Nuovo allarme Covid in carcere. Accade nel penitenziario di Bologna. Un detenuto di origini campane è risultato positivo al virus. Per lui è scattata la procedura di isolamento e cura. Secondo informazioni diffuse dal segretario generale del sindacato di polizia penitenziaria Aldo Di Giacomo, le condizioni di salute del detenuto non destano particolare preoccupazione. A preoccupare è la situazione dei contagi, è il pericolo di un possibile focolaio. «Siamo molto preoccupati per un eventuale propagarsi del virus in considerazione dell’imminente riapertura dei processi e delle relative traduzioni ma soprattutto dei colloqui con i familiari – commenta il rappresentante della polizia penitenziaria – Siamo dell’opinione che non bisogna abbassare la guardia perché l’eventuale contagio creerebbe problemi non solo di natura sanitaria ma soprattutto di ordine e sicurezza». La tensione, dunque, torna alta. Già in passato la notizia di casi di positività al virus avevano innescato un clima di agitazione e proteste. Ci sono stati addirittura detenuti che hanno fatto irruzione nelle farmacie e abusato di psicofarmaci per affrontare lo stress, l’ansia e la depressione sempre più diffuse tra chi è in cella. Addirittura c’è scappato il morto. Ora il nuovo allarme Covid rischia di scatenare nuove tensioni, nuove criticità.

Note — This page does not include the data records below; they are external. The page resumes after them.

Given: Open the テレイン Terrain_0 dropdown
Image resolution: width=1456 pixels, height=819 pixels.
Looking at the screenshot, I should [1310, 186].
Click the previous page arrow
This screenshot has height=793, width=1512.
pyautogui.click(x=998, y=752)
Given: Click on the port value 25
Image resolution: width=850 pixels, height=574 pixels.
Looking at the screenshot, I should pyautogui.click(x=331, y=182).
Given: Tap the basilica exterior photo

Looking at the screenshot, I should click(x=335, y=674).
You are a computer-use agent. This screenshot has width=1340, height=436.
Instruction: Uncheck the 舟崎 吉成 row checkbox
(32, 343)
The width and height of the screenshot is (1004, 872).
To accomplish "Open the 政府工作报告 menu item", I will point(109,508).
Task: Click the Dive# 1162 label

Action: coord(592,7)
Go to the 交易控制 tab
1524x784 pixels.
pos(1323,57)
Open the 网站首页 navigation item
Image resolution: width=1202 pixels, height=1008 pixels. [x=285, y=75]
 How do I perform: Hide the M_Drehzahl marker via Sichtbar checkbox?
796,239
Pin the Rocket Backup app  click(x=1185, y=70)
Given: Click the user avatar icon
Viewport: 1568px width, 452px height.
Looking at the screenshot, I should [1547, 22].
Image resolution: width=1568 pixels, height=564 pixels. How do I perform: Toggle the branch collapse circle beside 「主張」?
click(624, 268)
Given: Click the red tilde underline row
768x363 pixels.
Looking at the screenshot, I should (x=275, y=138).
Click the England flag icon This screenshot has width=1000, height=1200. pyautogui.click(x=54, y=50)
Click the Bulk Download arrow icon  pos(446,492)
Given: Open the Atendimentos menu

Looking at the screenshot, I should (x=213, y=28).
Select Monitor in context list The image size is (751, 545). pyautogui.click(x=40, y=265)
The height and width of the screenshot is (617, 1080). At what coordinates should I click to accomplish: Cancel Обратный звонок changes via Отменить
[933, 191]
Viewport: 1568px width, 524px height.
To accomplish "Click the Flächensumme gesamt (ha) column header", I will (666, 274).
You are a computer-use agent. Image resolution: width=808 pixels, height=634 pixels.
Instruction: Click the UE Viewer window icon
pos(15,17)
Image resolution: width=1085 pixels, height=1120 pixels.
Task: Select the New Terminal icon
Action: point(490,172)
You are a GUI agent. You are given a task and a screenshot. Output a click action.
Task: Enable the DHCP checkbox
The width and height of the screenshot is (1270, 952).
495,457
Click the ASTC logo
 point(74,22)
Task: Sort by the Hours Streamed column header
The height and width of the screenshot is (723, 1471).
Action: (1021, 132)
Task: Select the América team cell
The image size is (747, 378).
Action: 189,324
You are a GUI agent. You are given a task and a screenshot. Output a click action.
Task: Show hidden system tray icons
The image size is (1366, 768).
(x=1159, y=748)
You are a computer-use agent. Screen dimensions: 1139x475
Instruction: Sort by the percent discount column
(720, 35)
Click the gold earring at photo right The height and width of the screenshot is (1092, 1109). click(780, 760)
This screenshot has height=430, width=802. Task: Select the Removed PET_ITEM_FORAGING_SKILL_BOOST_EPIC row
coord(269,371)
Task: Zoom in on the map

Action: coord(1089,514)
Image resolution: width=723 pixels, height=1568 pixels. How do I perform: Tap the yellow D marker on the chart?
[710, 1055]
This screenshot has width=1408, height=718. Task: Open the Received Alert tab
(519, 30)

«Auspichiamo che vengano forniti a tutti i poliziotti penitenziari i presidi indispensabili come mascherine e guanti che attualmente risultano inesistenti in gran parte degli istituti del Paese – aggiunge Di Giacomo – Dal canto nostro abbiamo già sentito il ministro della Giustizia e il capo del Dap per renderli partecipi delle nostre preoccupazioni». Ma i rischi non riguardano solo gli agenti della penitenziaria. Riguardano tutti coloro che vivono e lavorano in carcere. Urgono provvedimenti per svuotare le carceri, per evitare quei sovraffollamenti che potrebbero essere evitati. E in questo scenerio i colloqui tra i detenuti e i loro familiari sono un argomento delicato più che mai. Nei mesi di lockdown erano stati sospesi per riprendere gradualmente in tempi più recenti. In Campania, in particolare, i colloqui sono ripresi a fine maggio. A Secondigliano è consentito un colloquio ogni 15 giorni, con unico familiare e le videochiamate sono concesse nelle settimane in cui non si ha diritto al colloquio in presenza e a coloro i quali rinuncino a questa possibilità. A Poggioreale i colloqui in presenza sono ripresi dal 25 maggio a cadenza di 15 giorni: è ammessa una sola persona, a eccezione di un familiare di età inferiore a 12 anni, sono vietati contatti fisici e gli incontri avvengono attraverso vetri divisori.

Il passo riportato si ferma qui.